As etapas feitas por mim
Dia 01 – Saint-Jean-Pied-Port a Roncesvalles, 28km e 1.408m de altimetria
Dia 02 – Roncesvalles a Pamplona, 45km e 759m de altimetria
Dia 03 – Pamplona a Estella, 50km e 943m de altimetria
Dia 04 – Estella a Logrono, 55km e 901m de altimetria
Dia 05 – Logrono a Belorado, 74km e 1.180m de altimetria
Dia 06 – Belorado a Tardajos, 70km e 843m de altimetria
Dia 07 – Tardajos a Frómista, 57km e 601m de altimetria
Dia 08 – Frómista a Léon, 120km e 702m de altimetria
Dia 09 – Léon a Astorga, 57km e 492m de altimetria
Dia 10 – Astorga a Ponferrada, 55km e 861m de altimetria
Dia 11 – Ponferrada a O Cebreiro, 56km e 1226m de altimeria
Dia 12 – O Cebreiro a Portomarin, 66km e 1076m de altimetria
Dia 13 – Portomarin a O Pedrouzo, 78km e 1568m de altimetria
Dia 14 – O Pedrouzo a Santiago, 21km e 384m de altimetria
Dia 15 – Santiago a Finisterra, 96km e 1.843m de altimetria

Caminho “de verdade”
A rota de peregrinação nasceu pelos pés dos caminhantes. Dessa forma, mesmo com o advento da bicicleta, em uma parte recente da história, há vários trechos onde pedalar é inviável. Pontos íngremes, pedregosos ou escorregadios exigem que se desça da “magrela” e a empurre, junto com o peso da bagagem. Fiz isso muito mais do que imaginei que precisaria, mas segui 95% pela rota original. Só deixei de pedalar pelo caminho “de verdade” quando houve necessidade por questões climáticas. Na saída do Cebreiro, por exemplo, nevou absurdamente. O frio extremo e terreno molhado me obrigaram a descer pela estrada asfaltada até Triacastela.

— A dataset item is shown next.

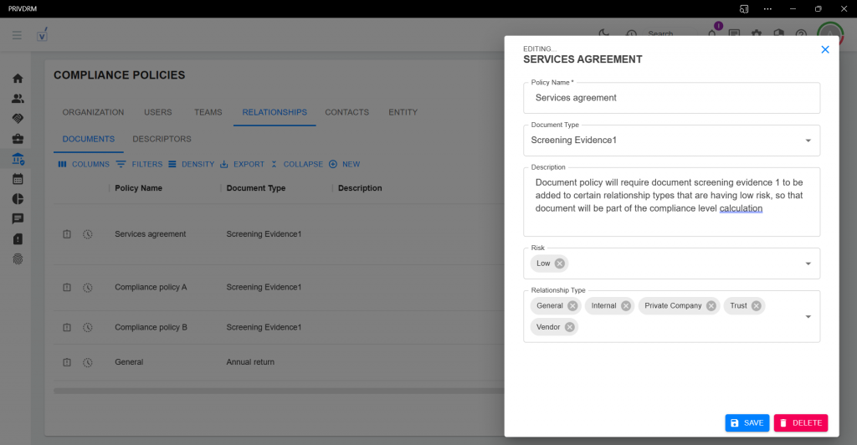Open the Document Type dropdown
857x445 pixels.
(808, 141)
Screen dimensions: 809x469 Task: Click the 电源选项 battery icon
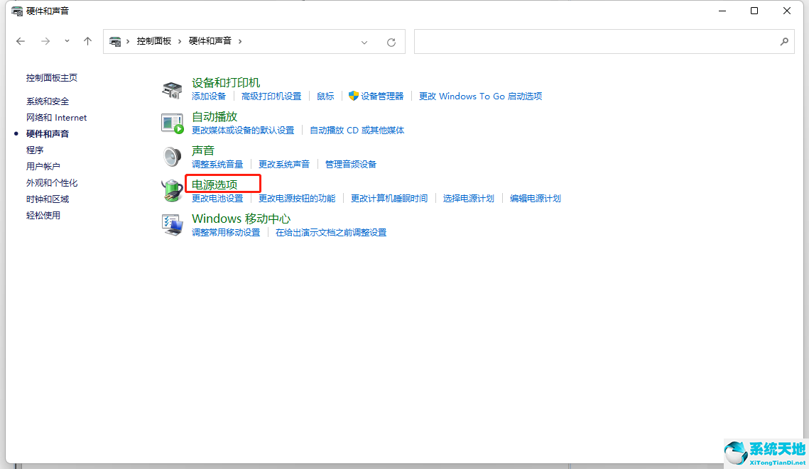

Equipamentos da Trilhas & Rumos
A Trilhas & Rumos foi minha grande companheira nessa mágica viagem. Não fossem os materiais impermeáveis e o conforto dos equipamentos teria passado grandes dificuldades em algumas etapas. Entre Belorado e San Juan Ortega, por exemplo, peguei muita chuva. Na subida do Cebreiro mais chuva e na descida neve intensa… Optei em levar a mochila Sec50 no lugar dos alforges, abrigando toda minha bagagem protegida no bagageiro (e tirando para levar nas costas quando necessário), o Anorak Storm que enfrentou muita água e vento, além da calça impermeável e o Poncho Neblina. As pequenas toalhas com grande absorção também foram fundamentais para reduzir o volume da bagagem, assim como o saco de dormir Nano Pluma. Nos dias mais gelados, a segunda pele foi uma “mão na roda”, junto com o gorro inverno.

Outras dicas
Não pedale ou caminhe pensando apenas em chegar a Santiago. Viva intensamente cada momento, cada cantinho que passar. Não se preocupe em não encontrar lugar para dormir nos albergues. São vários nas grandes cidades e, se todos estiverem ocupados, basta seguir alguns quilômetros para conseguir a acolhida. Se estiver em dúvida, muitos aceitam reservas através de sites especializados. No meu caso, só não consegui hospedagem em Burgos, visto que cheguei em um sábado, dia que muitos começam o caminho, e justamente nesse local onde faltam exatamente 500 km para Santiago.
Não se preocupe se não tiver companhia. Poderá ir sozinho, mas nunca estará solitário. Não teve um dia que não cruzei com dezenas ou centenas de pessoas, entre elas muitos brasileiros. Em uma das etapas, por exemplo, conheci o André Luís de Oliveira, de Jundiaí, São Paulo, que acabou sendo companheiro durante três dias e na chegada à praça do Obradoiro.
Puente La Reina, Alto do Perdão, Bodegas Irache, Hospital de Órbigo, Porta do Perdão, Castrojeriz… Guarde esses nomes e pesquise outros locais que merecem ser mais do que visitados, merecem ser vividos. Com certeza passará por experiências que nunca sairão da sua memória, lembranças que motivarão a realização de outros caminhos e, logicamente, a vontade de voltar a percorrer o tradicional Francês. Esse é o meu caso. Desde que retornei, não teve um dia que não pensei ou falei nessa viagem, que não me imaginei pedalando leve e sorridente novamente pelas estradas e trilhas que levam até Santiago de Compostela, repetindo por dezenas de vezes, sem me aborrecer, “Bueeeeen Camino”.